Recently, a Pennsylvania Commonwealth Court decision struck down Pennsylvania’s statutory ban on Medicaid benefits for abortions. Around the same time, the U.S. Supreme Court granted review of Colorado’s denial of public subsidies to two Catholic preschools.
Both actions threaten the conscience of the taxpayer.
There is a healthy tradition in America of distinguishing between upholding a right and refusing public subsidies that pay the cost of exercising that right. Today, both liberals and conservatives are trying to erase that distinction by demanding taxpayer funding for their favored activities.
But taxpayers have beliefs, too. Those beliefs are violated when taxpayers are forced to support the exercise of rights they consider immoral.
In the abortion case, the Commonwealth Court majority had little choice but to find the existing Pennsylvania ban on funding abortions unconstitutional. The Pennsylvania Supreme Court had earlier strongly suggested that it violated both the Pennsylvania Equal Rights Amendment and the state Constitution’s equal protection provisions. There was not much doubt that the higher court expected Commonwealth Court to invalidate the ban.
Denial of Medicaid funding for abortions is clearly discriminatory. Medicaid covers essentially all conditions affecting men and yet bars coverage for a procedure that only affects women. If the case had been about any other pregnancy related treatment, most people would probably agree that the funding ban was unconstitutional.
But abortion is different. That difference does not just involve the existence of prenatal life in the womb. The important difference in terms of public funding is that a substantial minority of taxpayers believe that abortion is murder and forcing them to pay for abortions is deeply offensive to those taxpayers.
If society is to work out a compromise on an issue like abortion, we should not provoke people by forcing them to pay for a practice some consider deeply immoral.
And the same is true of subsidizing discrimination against gay people through the use of public education subsidies, which is the issue in the Colorado case. Colorado pays for families to send children to the preschool of their choice, public or private, including faith-based programs. When two Catholic parish preschools in the Denver area said that admitting 4-year-olds with gay or transgender parents would violate their religious beliefs, Colorado refused to grant them an exception to its nondiscrimination rules. The Archdiocese of Denver and the two Catholic parishes sued. Given the U.S. Supreme Court’s recent history of decisions in the field of religious liberty, there is no doubt whatsoever that the plaintiffs will ultimately win the case and will receive public money despite the discrimination.

────────────────────────────────────────

* Assignment *
Copy the passage on taxpayer conscience from "Denial of Medicaid" through "consider deeply immoral.", changing "Medicaid" to "state health insurance" wherever it occurs.

[Collected data entries]

────────────────────────────────────────

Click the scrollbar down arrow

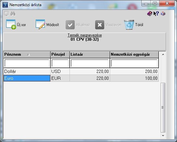pos(163,135)
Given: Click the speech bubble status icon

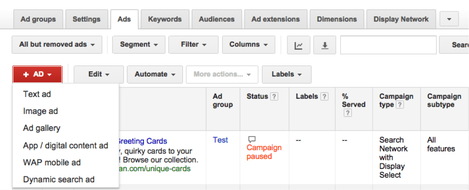Looking at the screenshot, I should [x=252, y=139].
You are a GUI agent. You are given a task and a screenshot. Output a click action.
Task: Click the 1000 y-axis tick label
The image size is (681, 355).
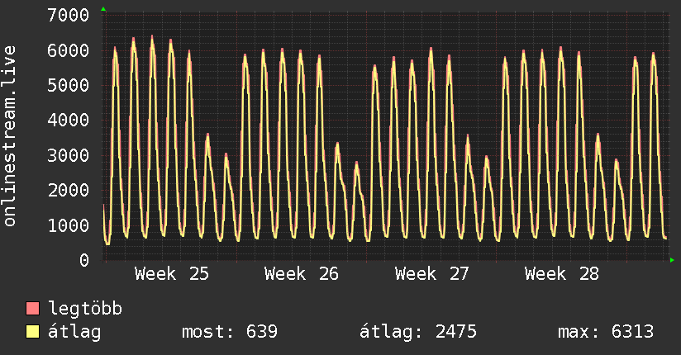coord(69,225)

────────────────────────────────────────

* Response *
Denial of state health insurance funding for abortions is clearly discriminatory. state health insurance covers essentially all conditions affecting men and yet bars coverage for a procedure that only affects women. If the case had been about any other pregnancy related treatment, most people would probably agree that the funding ban was unconstitutional.
But abortion is different. That difference does not just involve the existence of prenatal life in the womb. The important difference in terms of public funding is that a substantial minority of taxpayers believe that abortion is murder and forcing them to pay for abortions is deeply offensive to those taxpayers.
If society is to work out a compromise on an issue like abortion, we should not provoke people by forcing them to pay for a practice some consider deeply immoral.